### Work to be completed
Please answer these questions using the probate opinion below.
1. Which section of the Practice Act gives a court of general jurisdiction discretion within thirty days to set aside a judgment?
2. What is the date of the order that resulted from the hearing?
3. Who filed a motion to strike Monefay H. Smith's petition?

### Selected text
In the case before us the statutory proceeding to revoke the letters of administration issued to Bert Smith was not followed. No citation was served on him, nor was a rule to show cause entered against him. Nor did the order "vacating" his appointment as administrator set out the grounds relied on by the court. At the time when the court by its order appointed Bert Smith as administrator and he qualified and letters of administrator were issued to him, he became for all intents and purposes the administrator of the estate and could only be removed in accordance with the statutory provisions. In our opinion the court should not, and could not, have entertained an oral motion to revoke its order appointing Bert Smith administrator. It had no other power than that which the statute specifically conferred upon it. An appeal could have been taken from the order of the Probate Court appointing Bert Smith as administrator upon compliance with statutory requirements. The Probate Court is more restricted in its right to vacate a judgment appointing an administrator, which in effect is a revocation of the letters of administration, than a court of general jurisdiction. However, had a judgment been entered in a court of general jurisdiction, that judgment, under section 50 of the Practice Act (Ill Rev Stats 1961, c 110, § 50) providing that the court has discretion within thirty days to set aside a judgment, could not have been vacated without a showing of good cause. See historical notes under section 50 by Jenner and Tone (Smith-Hurd Ill Ann Stats c 110, § 50), in which the statement is made: "A bare motion to vacate, without more, is insufficient. Good cause must appear or be made to appear of record." See Soverino v. Baltimore & O.R. Co., 2 Ill. App.2d 357, 119 N.E.2d 494. In the case before us it appears from the record that there was nothing before the court other than the facts which were presented to it on the first hearing.

Before the hearing resulting in the order of June 11, 1962 Monefay H. Smith, the mother, had filed a petition asking that she be appointed as administratrix and realleging the incapacity of Bert Smith on account of age and health. A motion to strike that petition was filed by Bert Smith. The court should have sustained that motion. Monefay H. Smith in her answer filed in the court before the appointment of Bert Smith as administrator had elected not to serve as administratrix. Whether the position which she took is termed an election or waiver it is irrevocable and cannot be revived. Elmore Real Estate Improvement Co. v. Olson, 332 Ill. App. 475, 480, 76 N.E.2d 204, 206. It is elementary law that the Probate Court cannot appoint a second administrator when one is already acting, without proceeding under the provisions of the statute to revoke the first letters of administration.

### Extracted data
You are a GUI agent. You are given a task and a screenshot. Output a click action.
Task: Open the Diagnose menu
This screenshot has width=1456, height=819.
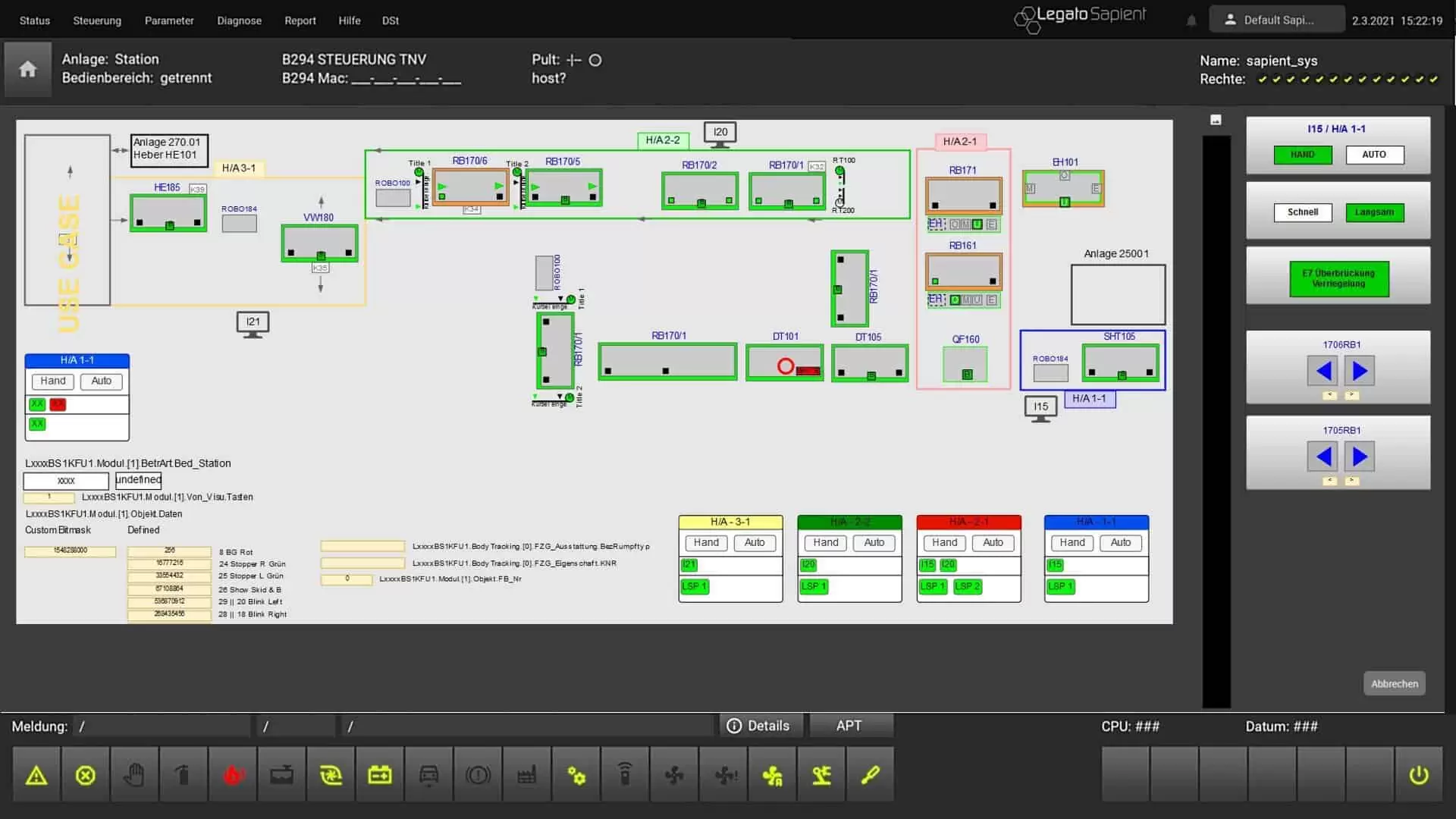point(238,20)
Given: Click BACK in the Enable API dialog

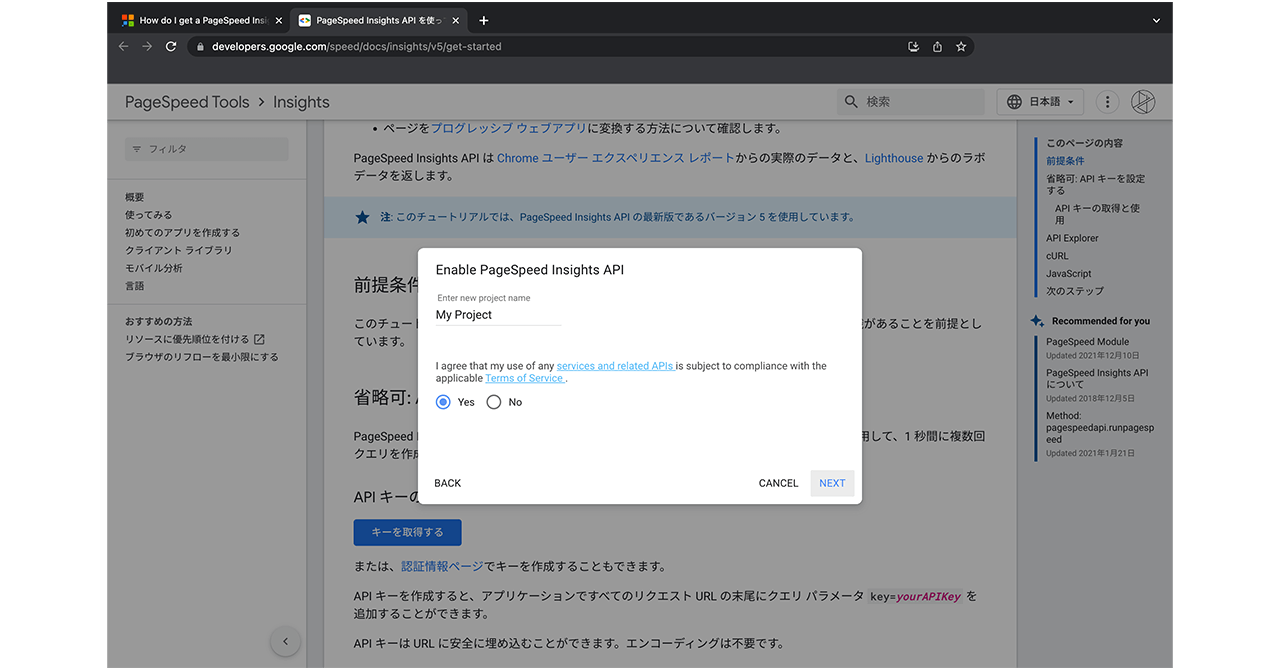Looking at the screenshot, I should pyautogui.click(x=448, y=483).
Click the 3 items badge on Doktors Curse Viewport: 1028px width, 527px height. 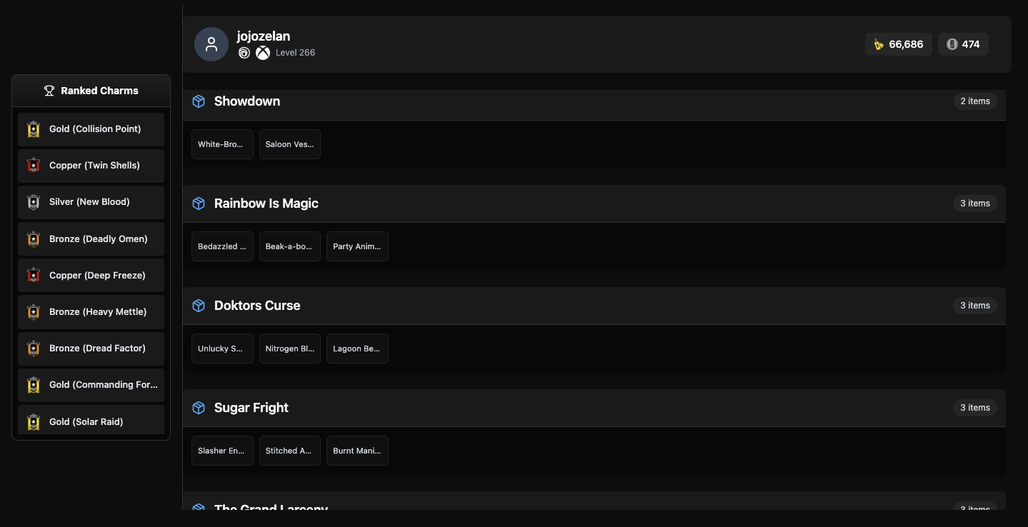tap(975, 305)

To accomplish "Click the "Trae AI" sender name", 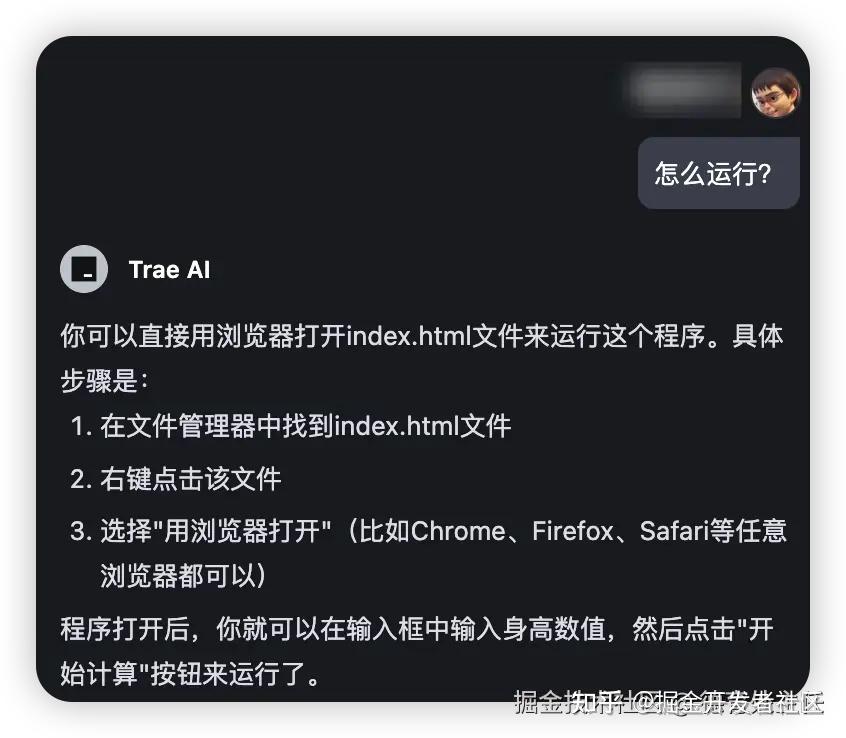I will click(169, 269).
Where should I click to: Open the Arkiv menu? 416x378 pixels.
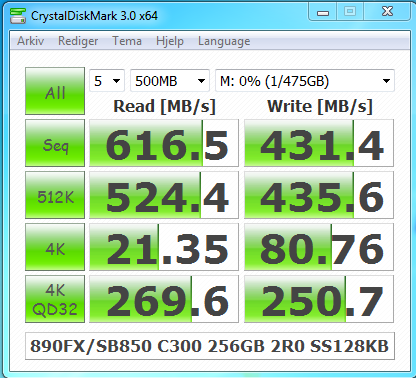[x=30, y=41]
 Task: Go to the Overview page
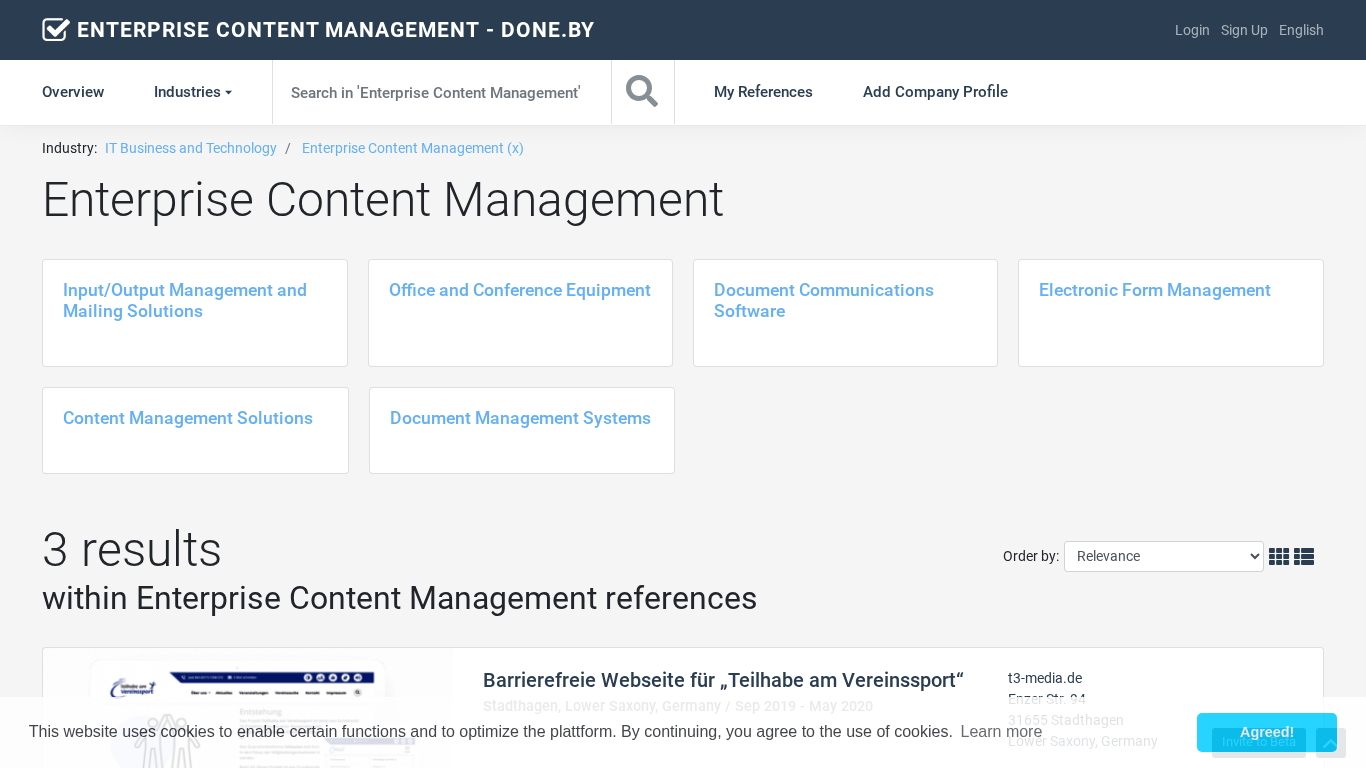click(73, 92)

### Response below
1. Section 50
2. June 11, 1962
3. Bert Smith